Honduras: President of the National Committee for the Prevention of Torture threatened
Interview with Glenda Ayala, president of the MNP-CONAPREV.
Lawyer and human rights defender Glenda Ayala Mejía is the commissioner and president of the National Committee for the Prevention of Torture, Cruel, Inhuman or Degrading Treatment of Honduras (MNP-CONAPREV). Since the end of 2021, her and her family’s physical integrity have been at risk after receiving a series of threats.
Although Ayala has been working for the administration of justice in Honduras for more than 20 years, as a human rights prosecutor for four years, and as a sentence execution judge for the remaining 16 years, “I have never received a threat or a dangerous situation like the one I am currently experiencing,” she said in dialogue with Real World Radio.
In 2016 she was elected by civil society to integrate the MNP-CONAPREV for a period of three years, and in 2019 she was ratified for three more years. In this second period, the threats against her person worsened in the same way as the militarization of her country.
“In the first three years, although it is true that there have been obstructions to work and access difficulties, until now I have not had a threat as strong as the one I’m facing; it is a situation where there is a preconceived plan to cause harm to my person and my family”, said the lawyer.
Militarized context
In the same year her position was ratified, a state of emergency was decreed in the penitentiary centers in Honduras: in the month of December 2019 alone, more than 50 people deprived of liberty died, and the President handed over the administration of the prisons to the Armed Forces. According to Glenda Ayala, after this decision began “a regression in terms of human rights.”
One of the tasks of the MNP-CONAPREV is to carry out visits to centers of deprivation of liberty, custody or internment to ensure that human rights are respected in said institutions. As of 2019, rejection towards the work of CONAPREV became more noticeable. Ayala points out that “the obstruction of income started rising” and that, as a national commissioner, she has been a victim of discrimination for being a woman.
In this context, from the MNP-CONAPREV, the lawyer and defender has denounced human rights violations in prisons, isolation and solitary confinement of persons deprived of liberty, corruption in the administration of the centers and entry of prohibited and illicit objects with the complicity of officials.
In addition, the Prevention Mechanism prompted the Special Prosecutor for Human Rights to investigate the complaint against the deputy director of the Tamara prison who, in early 2020, beat up and fractured a person deprived of liberty. Ayala assures that this situation “has generated retaliation by authorities.”

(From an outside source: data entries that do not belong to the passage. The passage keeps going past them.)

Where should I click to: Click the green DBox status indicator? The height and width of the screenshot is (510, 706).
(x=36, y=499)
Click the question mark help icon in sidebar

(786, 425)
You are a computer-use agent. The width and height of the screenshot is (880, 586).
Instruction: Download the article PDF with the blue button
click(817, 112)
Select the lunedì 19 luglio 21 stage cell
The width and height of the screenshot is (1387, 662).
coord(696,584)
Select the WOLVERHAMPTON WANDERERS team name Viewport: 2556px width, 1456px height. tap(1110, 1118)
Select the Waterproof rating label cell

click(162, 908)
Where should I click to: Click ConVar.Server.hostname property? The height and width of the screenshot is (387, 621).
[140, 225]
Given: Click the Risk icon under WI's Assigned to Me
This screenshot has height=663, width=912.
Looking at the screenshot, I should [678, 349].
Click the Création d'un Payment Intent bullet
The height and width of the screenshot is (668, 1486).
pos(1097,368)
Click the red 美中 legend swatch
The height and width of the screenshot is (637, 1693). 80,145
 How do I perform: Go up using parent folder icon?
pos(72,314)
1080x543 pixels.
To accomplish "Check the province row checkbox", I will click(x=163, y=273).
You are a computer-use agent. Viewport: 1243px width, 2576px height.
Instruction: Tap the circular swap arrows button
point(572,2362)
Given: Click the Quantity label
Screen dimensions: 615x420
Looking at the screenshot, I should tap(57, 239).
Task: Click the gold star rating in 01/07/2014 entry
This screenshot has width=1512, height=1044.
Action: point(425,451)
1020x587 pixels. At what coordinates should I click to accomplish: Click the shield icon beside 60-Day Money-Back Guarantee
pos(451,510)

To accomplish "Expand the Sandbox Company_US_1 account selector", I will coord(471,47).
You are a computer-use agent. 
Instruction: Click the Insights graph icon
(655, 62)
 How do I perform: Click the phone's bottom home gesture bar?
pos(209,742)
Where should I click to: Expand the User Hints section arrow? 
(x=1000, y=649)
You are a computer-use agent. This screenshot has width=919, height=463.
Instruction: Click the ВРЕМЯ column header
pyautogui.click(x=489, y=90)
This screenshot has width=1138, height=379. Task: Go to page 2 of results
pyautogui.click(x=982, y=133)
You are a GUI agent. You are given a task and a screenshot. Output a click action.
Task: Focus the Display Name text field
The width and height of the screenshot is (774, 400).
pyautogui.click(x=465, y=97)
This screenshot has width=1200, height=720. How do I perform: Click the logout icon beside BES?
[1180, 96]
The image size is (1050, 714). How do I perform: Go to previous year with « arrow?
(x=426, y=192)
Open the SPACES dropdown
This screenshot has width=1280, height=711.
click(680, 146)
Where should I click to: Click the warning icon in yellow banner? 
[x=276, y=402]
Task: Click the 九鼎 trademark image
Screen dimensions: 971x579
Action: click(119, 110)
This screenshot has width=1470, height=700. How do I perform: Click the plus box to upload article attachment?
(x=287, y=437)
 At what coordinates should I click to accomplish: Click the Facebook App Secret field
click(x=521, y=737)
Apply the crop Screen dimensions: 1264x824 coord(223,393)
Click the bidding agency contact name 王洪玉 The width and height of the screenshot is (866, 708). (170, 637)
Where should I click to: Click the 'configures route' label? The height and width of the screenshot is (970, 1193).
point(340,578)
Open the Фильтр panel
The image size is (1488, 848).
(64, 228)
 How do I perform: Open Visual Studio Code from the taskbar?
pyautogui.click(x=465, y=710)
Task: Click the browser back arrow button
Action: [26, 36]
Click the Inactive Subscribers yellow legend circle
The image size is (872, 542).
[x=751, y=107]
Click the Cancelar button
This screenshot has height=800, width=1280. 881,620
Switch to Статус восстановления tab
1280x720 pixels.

“We are in a state of defenselessness in our country where a repressive militarist regime has prevailed, and the people who work and fight for the defense of human rights have an uphill situation,” she said. And she denounced that she has gone twice to the protection mechanisms to present a statement and evidence of the reprisals suffered, to have protection from the State, “and the answer was denied.”
“That the people, the State officials, the members of the order assigned to these centers practically have a license and protection to commit crimes, represents a serious situation that those of us who are working are going through, and we have to point out this type of arbitrary situation. Obviously, we will be that target that must be removed to continue,” she lamented.
On December 28, 2021, the Inter-American Court of Human Rights (IACHR) issued a statement requesting the Honduran State to “adopt the necessary measures, with a gender perspective, to protect the rights to life and personal integrity of Glenda Carolina Ayala Mejía and her nuclear family. These protection measures did not become effective until 23 days after she was assigned custody.
Uncertain future: “There are no conditions in Honduras to continue carrying out my work”
For a month, Glenda Ayala and her family have been in a serious situation of insecurity. That is why several organizations, including Friends of the Earth Latin America and the Caribbean (ATALC) called for internationalist solidarity to give visibility to her case and safeguard the life of the commissioner.
The Prosecutor’s Office is investigating the case based on evidence and people pointed out by Ayala, which increases the risk since it deepens the lawyer’s exposure. In her words: “Notwithstanding the outcome of the process, we continue to demand the judicialization of the cases that are referred to the Public Ministry. (…) To date, only one of the cases we have referred has been judicialized; this means that impunity is favoring people who have State tools to cause harm”.
This January 27, the government of Xiomara Castro will take office in Honduras. The transition that had brought hope for change and a return to institutionality was disrupted, according to Ayala, by the events of January 20, where 20 deputies from Libre, Castro’s party, did not vote what had been agreed, generating conflicts and divisions in the party close to start ruling. In addition, a few weeks ago a legislative decree was approved establishing the indefinite intervention of the military in prisons.
“I think that there may be many more women who are in charge of institutions like CONAPREV and that we may be going through a similar situation. To eradicate the practices of torture, we need to strengthen national commitments with the States that have ratified the Convention [against Torture and Other Cruel, Inhuman or Degrading Treatment or Punishment] and the [facultative] protocol [of the Convention], to provide protection to those responsible for the national mechanisms. Otherwise, we run the risk that many of us who work in this context will be merely decorative figures out of fear or risk of reprisals for doing our job,” Ayala reflected towards the end of the interview.